The Centers for Medicare & Medicaid Services pays the CBOs directly. Rates vary, but one organization indicated the rate was $200 to $300 per discharge, or more depending on the scope of work. CMS officials wouldn't comment, saying it separately negotiates all rates.

Funds Bypass Hospitals
One of the sore points for hospitals, however, is that they are precluded from receiving any of the $500 million for helping with the discharge planning, since that's within their normal scope of patient work. "These functions are already required by discharge planners; now they just have an additional resource for referral," says Juliana Tiongson, CMS' social science research analyst familiar with the program.

Tiongson says now, more CBOs have applied and she expects to announce more agreements soon. "We've reached a little over 50% capacity for the program, based on the $500 million over five years," she says.
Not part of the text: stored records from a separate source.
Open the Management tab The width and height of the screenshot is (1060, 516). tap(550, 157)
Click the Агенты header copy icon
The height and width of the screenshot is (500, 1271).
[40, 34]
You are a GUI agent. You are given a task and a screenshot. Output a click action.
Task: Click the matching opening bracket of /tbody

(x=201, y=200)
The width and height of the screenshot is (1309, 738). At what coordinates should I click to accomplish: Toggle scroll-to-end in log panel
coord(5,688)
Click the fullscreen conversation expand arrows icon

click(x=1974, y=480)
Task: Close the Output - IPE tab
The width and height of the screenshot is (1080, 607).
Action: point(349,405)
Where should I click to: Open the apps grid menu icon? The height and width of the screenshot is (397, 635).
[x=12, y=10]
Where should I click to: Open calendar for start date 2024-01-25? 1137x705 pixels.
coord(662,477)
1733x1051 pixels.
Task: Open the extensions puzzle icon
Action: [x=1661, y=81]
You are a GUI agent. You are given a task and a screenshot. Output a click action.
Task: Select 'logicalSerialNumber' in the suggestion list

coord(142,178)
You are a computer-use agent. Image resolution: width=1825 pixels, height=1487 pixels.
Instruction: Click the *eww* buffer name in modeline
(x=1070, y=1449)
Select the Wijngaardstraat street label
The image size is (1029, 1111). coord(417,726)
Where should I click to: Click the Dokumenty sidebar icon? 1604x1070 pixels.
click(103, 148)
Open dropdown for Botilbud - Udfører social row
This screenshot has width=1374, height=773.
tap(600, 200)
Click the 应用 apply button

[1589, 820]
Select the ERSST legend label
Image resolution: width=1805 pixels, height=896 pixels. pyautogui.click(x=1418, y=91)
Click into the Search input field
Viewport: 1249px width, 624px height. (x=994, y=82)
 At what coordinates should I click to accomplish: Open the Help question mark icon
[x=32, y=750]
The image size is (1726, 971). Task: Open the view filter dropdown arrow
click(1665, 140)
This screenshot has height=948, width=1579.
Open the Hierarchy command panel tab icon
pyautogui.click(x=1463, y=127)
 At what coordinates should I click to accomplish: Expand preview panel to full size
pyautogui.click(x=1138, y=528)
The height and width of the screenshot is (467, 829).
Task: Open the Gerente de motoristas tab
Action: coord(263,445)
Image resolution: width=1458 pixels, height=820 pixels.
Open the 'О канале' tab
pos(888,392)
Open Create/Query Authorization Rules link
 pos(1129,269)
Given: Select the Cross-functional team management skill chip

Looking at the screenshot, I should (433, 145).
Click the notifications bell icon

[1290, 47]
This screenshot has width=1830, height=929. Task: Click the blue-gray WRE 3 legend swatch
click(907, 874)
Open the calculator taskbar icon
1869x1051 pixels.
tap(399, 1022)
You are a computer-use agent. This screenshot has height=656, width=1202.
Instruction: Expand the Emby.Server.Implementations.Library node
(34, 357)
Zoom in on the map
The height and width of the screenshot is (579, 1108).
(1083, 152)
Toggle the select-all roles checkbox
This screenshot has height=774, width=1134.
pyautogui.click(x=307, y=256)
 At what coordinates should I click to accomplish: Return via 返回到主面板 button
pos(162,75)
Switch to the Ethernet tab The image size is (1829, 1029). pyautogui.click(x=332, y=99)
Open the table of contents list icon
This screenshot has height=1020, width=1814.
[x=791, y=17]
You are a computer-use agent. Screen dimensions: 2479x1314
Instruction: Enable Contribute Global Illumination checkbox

But Tiongson doesn't know which programs will pay off in the long run. "It's a little bit early to tell what ultimately is going to work," she says. The programs are encouraged to join learning collaboratives "to rapidly disseminate what's working in some of the communities, to help others that are struggling to identify best practices."

One particularly ambitious effort is the Merrimack Valley Care Transitions project, which intends to track 8,000 to 10,000 patients discharged from five suburban Boston and southern New Hampshire hospitals in its first year.  Merrimack's executive director, Rosanne DiStefano, says a root cause analysis identified environmental factors—not the patients' illnesses—as the greatest reason for readmissions in their region.

"Say they're being discharged to home, but they have a third-floor walkup, and they're in no shape to do that. Or they suffer from cardiovascular problems or COPD, and their apartment has no ventilation. These are problems waiting to happen," DiStefano says.

The patients may have literacy or language challenges or be living with a spouse who has health issues as well. And Merrimack added mental health outreach, because it found that within its population, depression that produces anxiety and pain can often mean a trip back to the hospital.

Moreover, making sure patients obtain their prescribed medication can present a challenge. Healing@Home and the Area Agency on Aging in Maricopa County, AZ are working with Sunwest Pharmacy and four Phoenix area hospitals to address that issue. Sunwest delivers prescription drugs to program participants unable to obtain their medication themselves.

It's good to see that at least some hospitals recognize some benefits from these partnerships, because that wasn't the case when I inquired about this program last fall. One hospital official suggested she couldn't imagine that a CBO, or Area Agency on Aging in her town could manage the post-discharge needs of a morbidly obese patient with diabetes and congestive heart failure.

Of course, the program will require close monitoring for unintended consequences. We need to be sure patients aren't dying at home because of an overaggressive effort to prevent a readmission, or that groups of patients aren't reappearing at the hospitals' doors on day 31.

But as a policy official familiar with the issue once explained, these hospitals are well aware that community factors provoke a lot of readmissions that hospitals can't begin to address.

It is a grand experiment, but one that just might work. It may indeed take a village to keep a patient from being readmitted.